Ausgewählter Text:
++++++++++++++++++++
Bereits 1916 kommt Gustav von Wangenheim erstmals mit dem Film in Kontakt. Er debütiert in PASSIONELS TAGEBUCH (1916) unter der Regie von Louis Ralph vor der Kamera. Danach ist er in Filmen von Rudolf Biebrach, Otto Rippert sowie Lupu Pick zu sehen, spielt in einigen der wichtigsten deutschen Filmklassiker mit. Zweimal arbeitet er mit Regisseur Ernst Lubitsch zusammen, spielt in dessen erfolgreicher Komödie KOHLHIESELS TÖCHTER (1920) den gewitzten Paul Seppl, der die 'richtige' Liesl für sich erobern kann. In NOSFERATU (1922) von Friedrich Wilhelm Murnau verkörpert er den jungen Hutter, einen frisch verheirateten Angestellten einer Maklerfirma, der nach Rumänien reist und sich dort mit einem Vampir auseinandersetzen muss. In dem expressionistischen Meisterwerk SCHATTEN (1923) von Arthur Robison gibt er den Liebhaber der Ehefrau. Unterbrochen wird seine Filmarbeit immer wieder durch Arbeiten am Theater, Gustav von Wangenheim steht am Hoftheater Darmstadt, am Deutschen Schauspielhaus in Hamburg und wiederholt am Deutschen Theater Berlin auf der Bühne. Erst Ende der 20er Jahre steht er unter der Regie von Fritz Lang wieder vor der Kamera, gibt den Flugzeug-Ingenieur Hans Windegger in dem Science-Fiction DIE FRAU IM MOND (1929).
++++++++++++++++++++
Aufgabe 1:
Wandle alles in den Einträgen ab der Zeile mit „Expand the Core“ bis einschließlich der Zeile mit „pyautogui.click(x=20, y=241)“ in eine nummerierte Liste um und lass dabei Leerzeilen weg.
Der Text und die Einträge sind voneinander unabhängiges Material.
++++++++++++++++++++
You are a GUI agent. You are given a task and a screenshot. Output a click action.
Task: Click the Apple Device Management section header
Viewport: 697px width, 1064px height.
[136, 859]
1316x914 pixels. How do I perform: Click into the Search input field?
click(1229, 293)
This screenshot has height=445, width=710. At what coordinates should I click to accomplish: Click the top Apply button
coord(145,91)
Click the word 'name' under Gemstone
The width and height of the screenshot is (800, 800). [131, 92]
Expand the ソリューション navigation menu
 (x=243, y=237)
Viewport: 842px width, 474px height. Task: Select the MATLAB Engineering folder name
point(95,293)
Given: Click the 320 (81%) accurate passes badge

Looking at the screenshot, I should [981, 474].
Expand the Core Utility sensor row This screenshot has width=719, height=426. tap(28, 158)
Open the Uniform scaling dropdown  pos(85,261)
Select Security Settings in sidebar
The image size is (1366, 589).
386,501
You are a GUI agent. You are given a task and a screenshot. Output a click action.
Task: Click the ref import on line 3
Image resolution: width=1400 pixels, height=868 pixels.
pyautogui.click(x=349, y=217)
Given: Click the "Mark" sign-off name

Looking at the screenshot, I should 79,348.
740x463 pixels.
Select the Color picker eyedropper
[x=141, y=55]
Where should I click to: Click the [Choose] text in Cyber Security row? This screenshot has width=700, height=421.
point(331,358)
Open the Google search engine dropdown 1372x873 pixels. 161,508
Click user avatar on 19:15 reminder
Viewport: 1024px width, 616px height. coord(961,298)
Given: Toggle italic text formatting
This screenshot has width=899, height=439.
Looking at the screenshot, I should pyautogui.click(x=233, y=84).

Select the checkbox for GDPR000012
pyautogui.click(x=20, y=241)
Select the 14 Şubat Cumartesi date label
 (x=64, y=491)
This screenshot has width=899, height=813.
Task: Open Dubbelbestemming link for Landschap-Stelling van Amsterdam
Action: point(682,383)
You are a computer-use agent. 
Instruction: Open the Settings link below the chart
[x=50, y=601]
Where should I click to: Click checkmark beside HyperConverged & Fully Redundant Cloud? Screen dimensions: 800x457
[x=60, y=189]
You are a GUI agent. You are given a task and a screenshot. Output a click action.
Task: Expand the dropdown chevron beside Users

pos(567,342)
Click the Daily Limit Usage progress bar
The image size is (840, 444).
++++++++++++++++++++
Aufgabe 2:
Welche Rolle spielt Gustav von Wangenheim laut dem Text über seine Filmarbeit in NOSFERATU (1922)?

Richtige Antwort 1:
1. Expand the Core Utility sensor row This screenshot has width=719, height=426. tap(28, 158)
2. Open the Uniform scaling dropdown  pos(85,261)
3. Select Security Settings in sidebar
4. The image size is (1366, 589).
5. 386,501
6. You are a GUI agent. You are given a task and a screenshot. Output a click action.
7. Task: Click the ref import on line 3
8. Image resolution: width=1400 pixels, height=868 pixels.
9. pyautogui.click(x=349, y=217)
10. Given: Click the "Mark" sign-off name
11. Looking at the screenshot, I should 79,348.
12. 740x463 pixels.
13. Select the Color picker eyedropper
14. [x=141, y=55]
15. Where should I click to: Click the [Choose] text in Cyber Security row? This screenshot has width=700, height=421.
16. point(331,358)
17. Open the Google search engine dropdown 1372x873 pixels. 161,508
18. Click user avatar on 19:15 reminder
19. Viewport: 1024px width, 616px height. coord(961,298)
20. Given: Toggle italic text formatting
21. This screenshot has width=899, height=439.
22. Looking at the screenshot, I should pyautogui.click(x=233, y=84).
23. Select the checkbox for GDPR000012
24. pyautogui.click(x=20, y=241)

Richtige Antwort 2:
Den jungen Hutter, einen frisch verheirateten Angestellten einer Maklerfirma.